Data for review below:

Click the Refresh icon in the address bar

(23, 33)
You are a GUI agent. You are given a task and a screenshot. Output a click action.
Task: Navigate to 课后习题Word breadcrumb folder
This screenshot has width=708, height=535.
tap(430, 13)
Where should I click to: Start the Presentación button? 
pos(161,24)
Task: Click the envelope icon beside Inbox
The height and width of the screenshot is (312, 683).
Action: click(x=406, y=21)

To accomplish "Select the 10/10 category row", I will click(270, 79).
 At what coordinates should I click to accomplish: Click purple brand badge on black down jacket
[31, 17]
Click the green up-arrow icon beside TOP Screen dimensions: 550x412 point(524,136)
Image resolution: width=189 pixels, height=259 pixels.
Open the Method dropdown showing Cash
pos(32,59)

End of Data for review.
Data for review below:

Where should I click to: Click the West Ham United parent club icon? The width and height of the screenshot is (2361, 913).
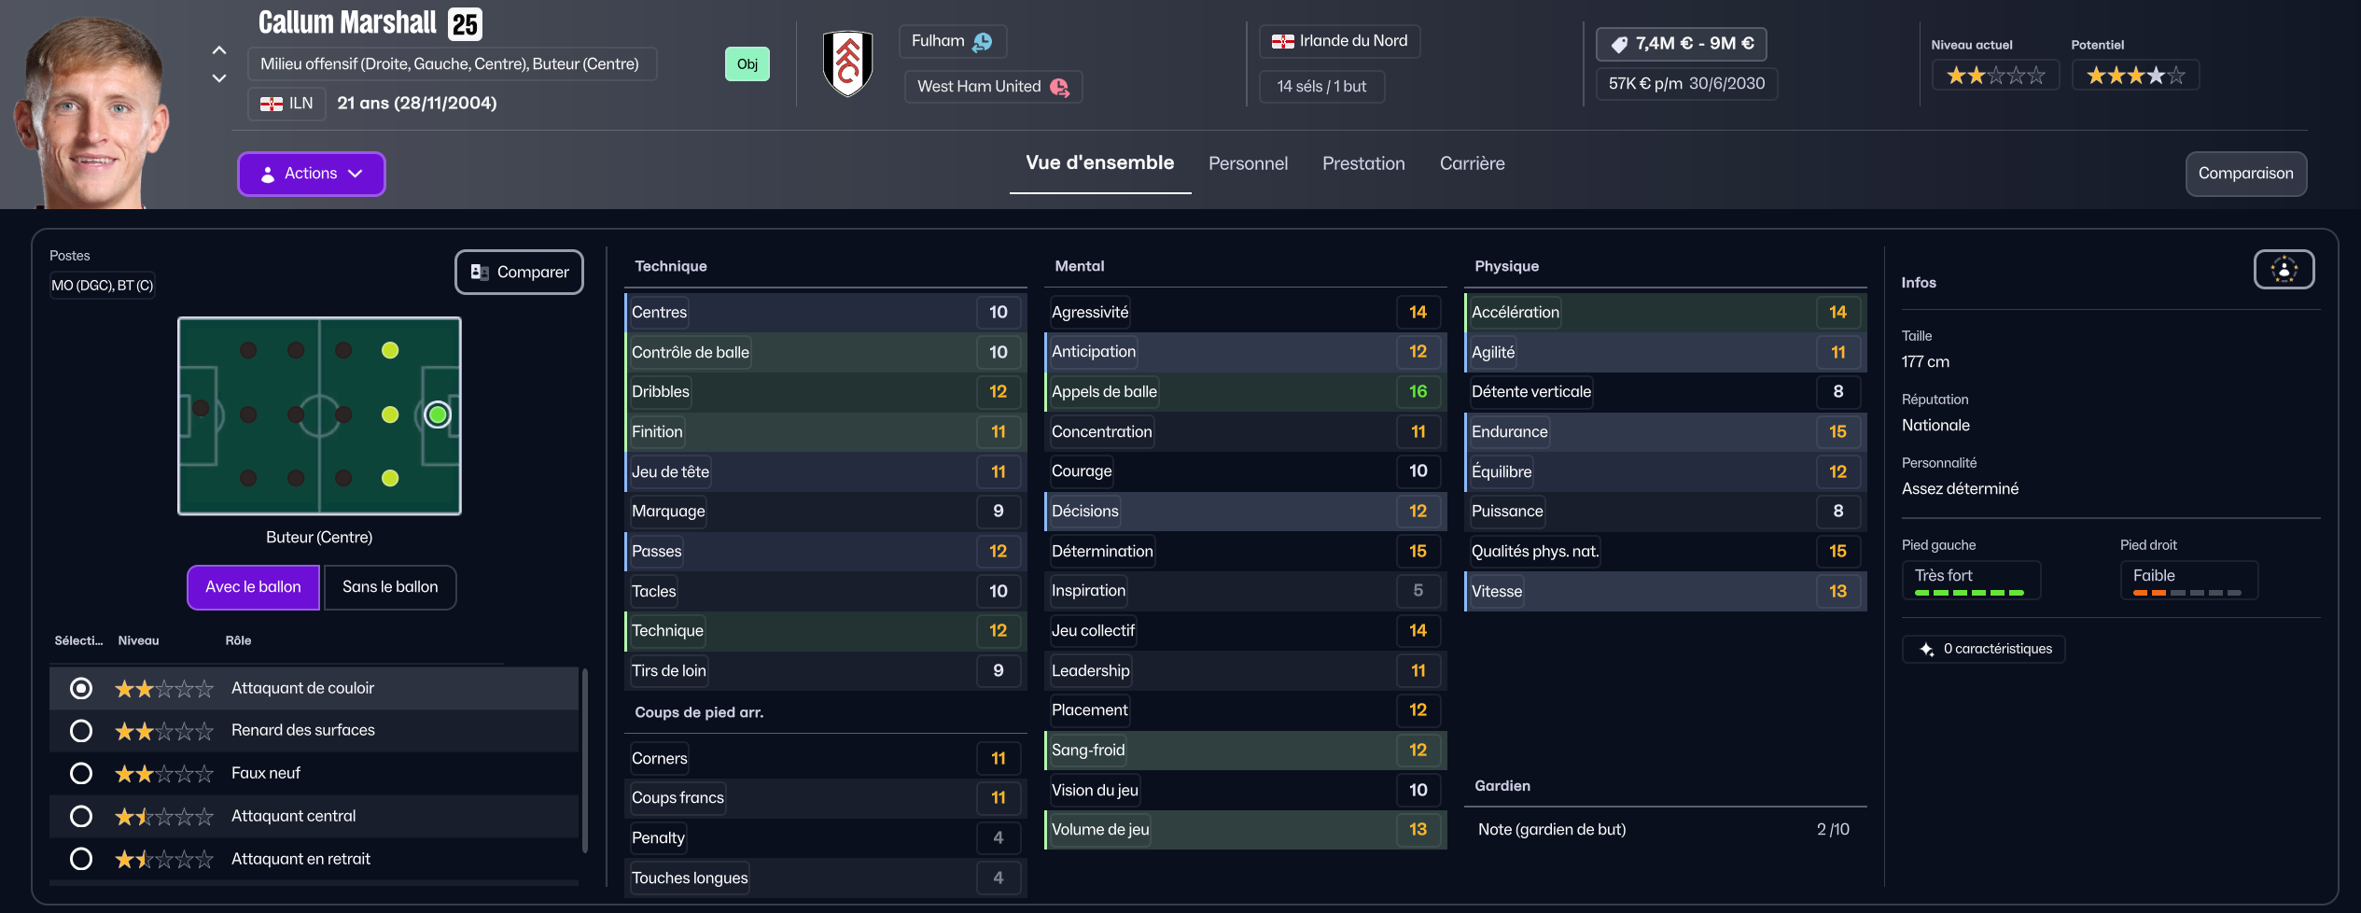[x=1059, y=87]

End of Data for review.
Data for review below:

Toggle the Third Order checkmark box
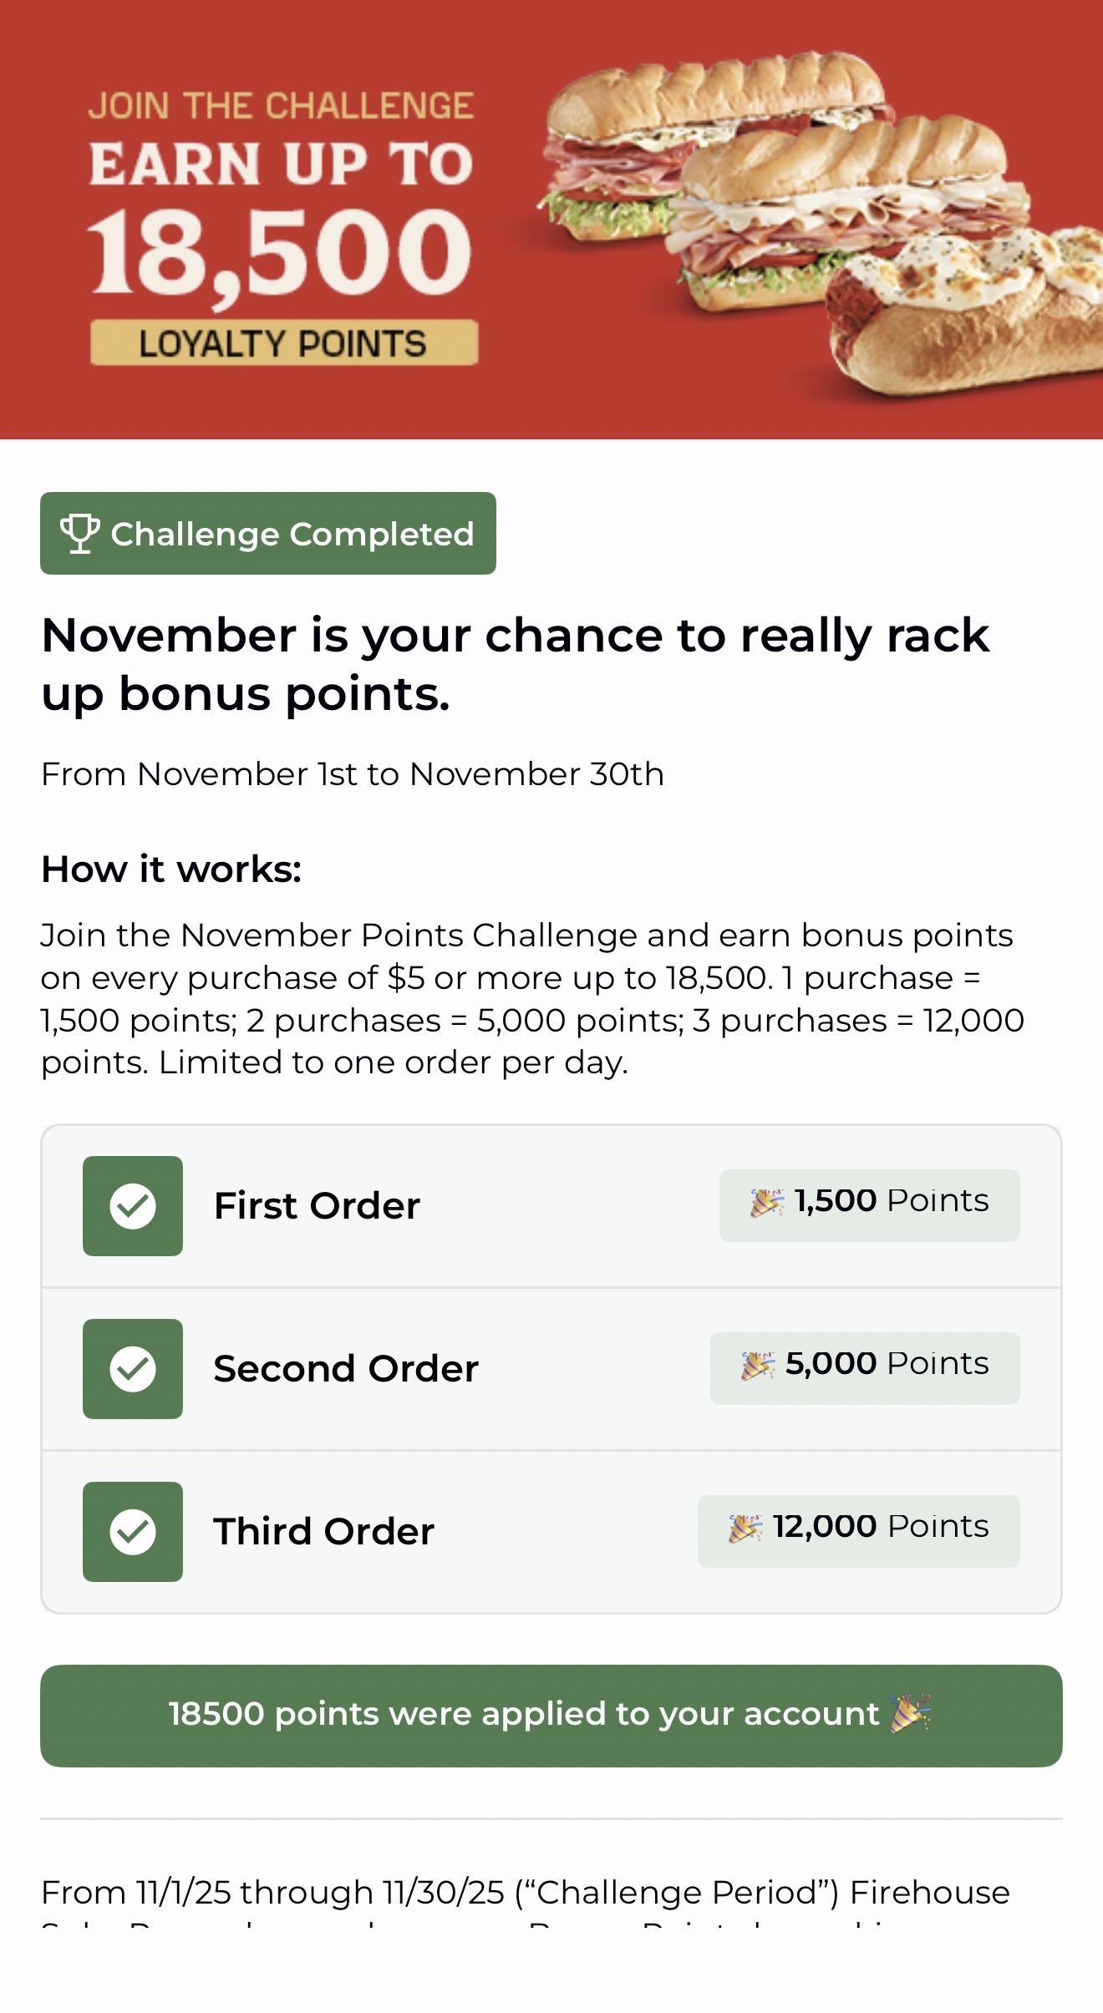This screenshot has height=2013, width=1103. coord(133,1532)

End of Data for review.

(Work task)
Tally the lines of the data that contain the string "beside" and report the total alone.

(Task response)
2